* WHAT TO WORK ON *
The response should contain all of the records, copied exactly, and none of the images.

[Records excerpted from a collection]

=== Begin Enclosure ===

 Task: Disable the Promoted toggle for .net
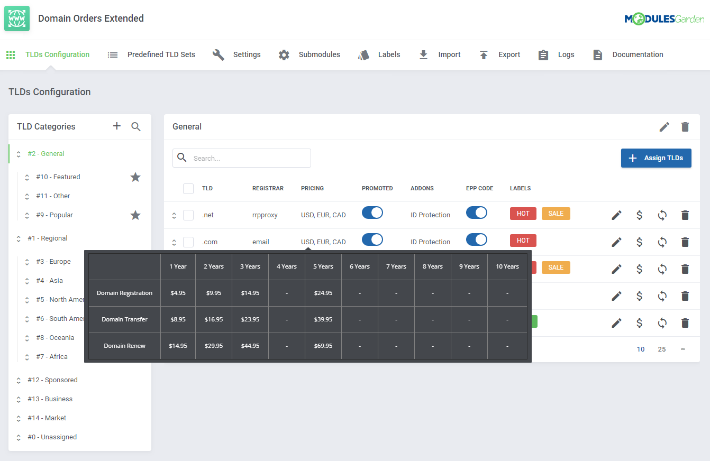[372, 213]
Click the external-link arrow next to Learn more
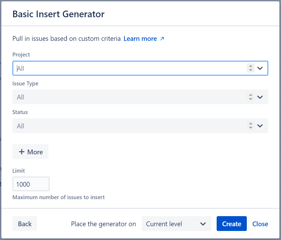Viewport: 281px width, 240px height. [163, 39]
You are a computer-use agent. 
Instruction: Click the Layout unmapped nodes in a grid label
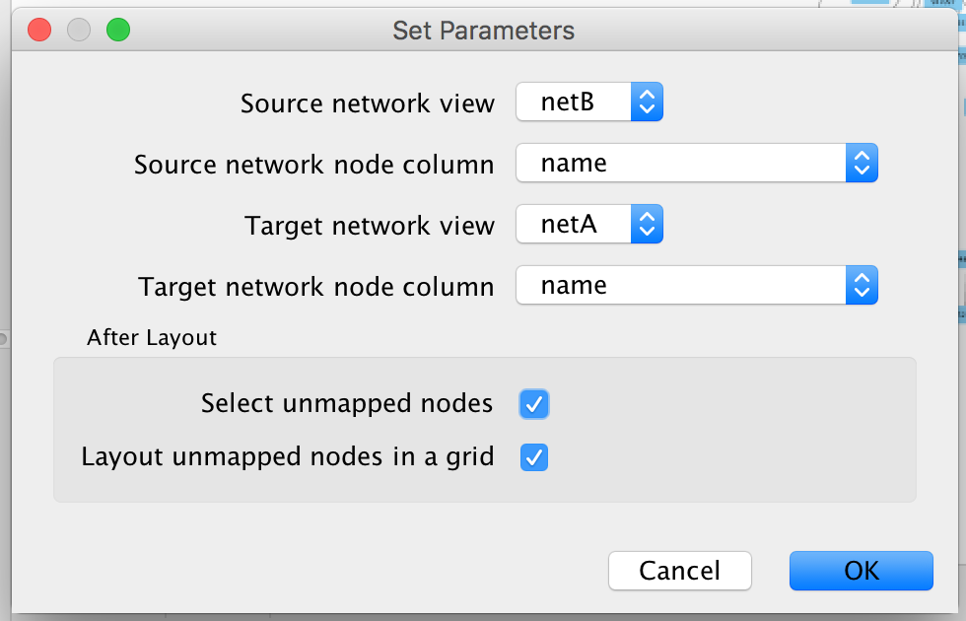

=== End Enclosure ===

* ANSWER FOR THIS EXERCISE *
 Task: Disable the Promoted toggle for .net
[372, 213]
Click the external-link arrow next to Learn more
Viewport: 281px width, 240px height. [163, 39]
You are a computer-use agent. 
Instruction: Click the Layout unmapped nodes in a grid label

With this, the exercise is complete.